A produção de fungos por meio da fermentação líquida foi aprimorada durante a realização de doutorado do analista da Embrapa Meio Ambiente (SP) Gabriel Mascarin, nos Estados Unidos, em 2015, orientado pelo pesquisador Mark Alan Jackson, do Serviço de Pesquisa Agrícola do Departamento de Agricultura dos Estados Unidos (ARS-USDA). A pesquisa obteve sucesso com os fungos Beauveria bassiana e Trichoderma.
As pesquisas culminaram no registro de duas patentes de uso comum nos países. A técnica também pode ser adaptada para produção de outros fungos benéficos, como Cordyceps (Isaria), Akanthomyces (Lecanicillium), Hirsutella e Metarhizium, entre outros.
Mascarin destaca o valor estratégico do novo sistema para a indústria, pois torna possível a produção rápida e econômica de altas concentrações de células fúngicas mais tolerantes à dessecação, mais estáveis e infectivas que aquelas obtidas pelo processo que a indústria tem usado, ou seja, o sistema de fermentação sólida-estática (FSE). Nesse segundo sistema, grãos umedecidos de cereais são comumente usados como substratos para obtenção de conídios, porém é um processo caro, moroso, de difícil controle de qualidade e que demanda muita mão de obra.

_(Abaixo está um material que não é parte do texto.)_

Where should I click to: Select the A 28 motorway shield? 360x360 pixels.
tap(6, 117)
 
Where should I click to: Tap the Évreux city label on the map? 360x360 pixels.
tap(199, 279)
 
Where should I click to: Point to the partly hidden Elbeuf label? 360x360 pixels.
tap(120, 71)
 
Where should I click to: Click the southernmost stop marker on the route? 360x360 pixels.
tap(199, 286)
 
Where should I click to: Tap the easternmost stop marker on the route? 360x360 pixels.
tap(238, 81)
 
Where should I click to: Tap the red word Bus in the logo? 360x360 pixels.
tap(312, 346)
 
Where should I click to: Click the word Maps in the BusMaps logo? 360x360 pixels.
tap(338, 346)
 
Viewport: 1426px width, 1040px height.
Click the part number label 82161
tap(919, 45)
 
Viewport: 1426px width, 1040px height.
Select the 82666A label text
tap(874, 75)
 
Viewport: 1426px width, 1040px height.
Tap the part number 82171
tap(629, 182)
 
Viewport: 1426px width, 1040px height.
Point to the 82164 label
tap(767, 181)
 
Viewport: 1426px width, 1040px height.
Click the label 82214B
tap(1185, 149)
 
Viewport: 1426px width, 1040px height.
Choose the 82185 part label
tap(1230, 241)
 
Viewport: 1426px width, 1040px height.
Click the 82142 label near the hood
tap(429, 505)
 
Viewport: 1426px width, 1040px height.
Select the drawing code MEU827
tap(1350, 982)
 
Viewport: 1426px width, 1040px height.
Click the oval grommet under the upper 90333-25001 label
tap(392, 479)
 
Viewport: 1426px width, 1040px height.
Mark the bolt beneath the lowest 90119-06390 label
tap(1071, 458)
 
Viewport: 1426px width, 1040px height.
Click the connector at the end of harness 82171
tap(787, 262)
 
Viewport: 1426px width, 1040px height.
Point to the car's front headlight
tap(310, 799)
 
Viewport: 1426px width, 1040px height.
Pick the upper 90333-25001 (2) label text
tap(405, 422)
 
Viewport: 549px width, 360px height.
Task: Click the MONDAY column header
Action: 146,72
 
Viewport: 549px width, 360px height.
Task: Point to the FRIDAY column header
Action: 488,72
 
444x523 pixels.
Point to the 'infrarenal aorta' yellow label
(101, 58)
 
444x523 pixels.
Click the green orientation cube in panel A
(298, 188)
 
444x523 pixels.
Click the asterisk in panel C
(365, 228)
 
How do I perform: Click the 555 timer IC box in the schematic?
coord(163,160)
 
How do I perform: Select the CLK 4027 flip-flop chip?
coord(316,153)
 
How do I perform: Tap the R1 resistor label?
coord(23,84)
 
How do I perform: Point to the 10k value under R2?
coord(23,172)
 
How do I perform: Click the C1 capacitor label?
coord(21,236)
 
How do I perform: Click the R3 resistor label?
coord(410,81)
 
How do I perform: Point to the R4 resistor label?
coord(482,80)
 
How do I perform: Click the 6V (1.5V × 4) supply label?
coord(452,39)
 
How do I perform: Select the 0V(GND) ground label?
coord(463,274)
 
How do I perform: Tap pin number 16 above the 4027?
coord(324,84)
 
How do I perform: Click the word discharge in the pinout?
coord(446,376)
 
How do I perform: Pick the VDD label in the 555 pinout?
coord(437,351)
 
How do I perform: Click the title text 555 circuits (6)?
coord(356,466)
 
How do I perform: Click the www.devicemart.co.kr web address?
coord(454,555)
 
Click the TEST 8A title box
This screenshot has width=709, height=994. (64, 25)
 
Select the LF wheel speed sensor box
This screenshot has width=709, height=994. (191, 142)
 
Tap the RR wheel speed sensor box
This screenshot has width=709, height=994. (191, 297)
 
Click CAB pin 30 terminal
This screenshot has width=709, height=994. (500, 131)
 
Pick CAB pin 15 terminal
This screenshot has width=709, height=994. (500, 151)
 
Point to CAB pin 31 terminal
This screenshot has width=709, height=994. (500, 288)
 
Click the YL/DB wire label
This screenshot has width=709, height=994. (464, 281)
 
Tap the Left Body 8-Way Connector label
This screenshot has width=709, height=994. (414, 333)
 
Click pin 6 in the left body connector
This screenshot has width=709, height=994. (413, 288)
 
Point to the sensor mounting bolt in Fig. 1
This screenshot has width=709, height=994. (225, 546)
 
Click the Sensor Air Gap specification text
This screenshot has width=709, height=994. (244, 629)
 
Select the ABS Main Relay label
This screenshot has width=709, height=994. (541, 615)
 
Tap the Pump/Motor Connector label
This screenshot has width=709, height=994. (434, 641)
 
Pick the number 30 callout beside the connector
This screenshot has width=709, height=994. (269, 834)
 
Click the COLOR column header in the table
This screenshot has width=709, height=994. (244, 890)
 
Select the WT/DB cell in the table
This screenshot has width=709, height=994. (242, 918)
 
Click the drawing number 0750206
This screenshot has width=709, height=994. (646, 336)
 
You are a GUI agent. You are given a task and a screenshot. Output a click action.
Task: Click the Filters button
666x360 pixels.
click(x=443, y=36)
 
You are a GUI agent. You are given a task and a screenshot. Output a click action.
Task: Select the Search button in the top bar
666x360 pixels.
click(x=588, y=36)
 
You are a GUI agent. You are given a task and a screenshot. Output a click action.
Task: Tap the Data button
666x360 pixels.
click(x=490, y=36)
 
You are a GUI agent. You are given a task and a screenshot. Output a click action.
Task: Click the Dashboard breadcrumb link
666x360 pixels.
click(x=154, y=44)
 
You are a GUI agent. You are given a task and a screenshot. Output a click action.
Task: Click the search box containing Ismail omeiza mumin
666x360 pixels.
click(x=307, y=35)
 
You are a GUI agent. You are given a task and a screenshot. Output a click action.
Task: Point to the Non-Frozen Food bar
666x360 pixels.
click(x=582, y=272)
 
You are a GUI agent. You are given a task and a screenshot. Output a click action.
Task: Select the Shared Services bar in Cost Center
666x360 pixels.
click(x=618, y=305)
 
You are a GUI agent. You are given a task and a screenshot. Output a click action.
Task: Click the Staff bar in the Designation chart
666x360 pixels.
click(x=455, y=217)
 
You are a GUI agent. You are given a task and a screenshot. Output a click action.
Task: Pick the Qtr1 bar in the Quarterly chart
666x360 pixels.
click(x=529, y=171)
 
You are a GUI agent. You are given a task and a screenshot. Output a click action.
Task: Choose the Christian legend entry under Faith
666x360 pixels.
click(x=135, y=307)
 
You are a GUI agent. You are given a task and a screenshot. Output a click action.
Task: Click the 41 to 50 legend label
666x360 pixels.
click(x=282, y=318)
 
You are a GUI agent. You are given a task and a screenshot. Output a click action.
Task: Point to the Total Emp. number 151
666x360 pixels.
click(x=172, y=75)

“Acreditamos que o avanço gerado pode revolucionar a indústria de bioinsumos, uma vez que a tecnologia abre o caminho para substituição dos processos na planta industrial, que atualmente estão calcados na fermentação sólida, um método oneroso e economicamente menos eficiente.”
O cientista explica que com a fermentação sólida, os conídios exigem até 20 horas para germinarem, após a reidratação. Com a fermentação líquida, os blastosporos de Beauveria, por exemplo, alcançam um índice germinativo de até 90% em apenas sete horas. Também é possível produzir esses blatosporos em apenas dois ou três dias com a FLS, enquanto na fermentação sólida, a produção leva mais de dez dias.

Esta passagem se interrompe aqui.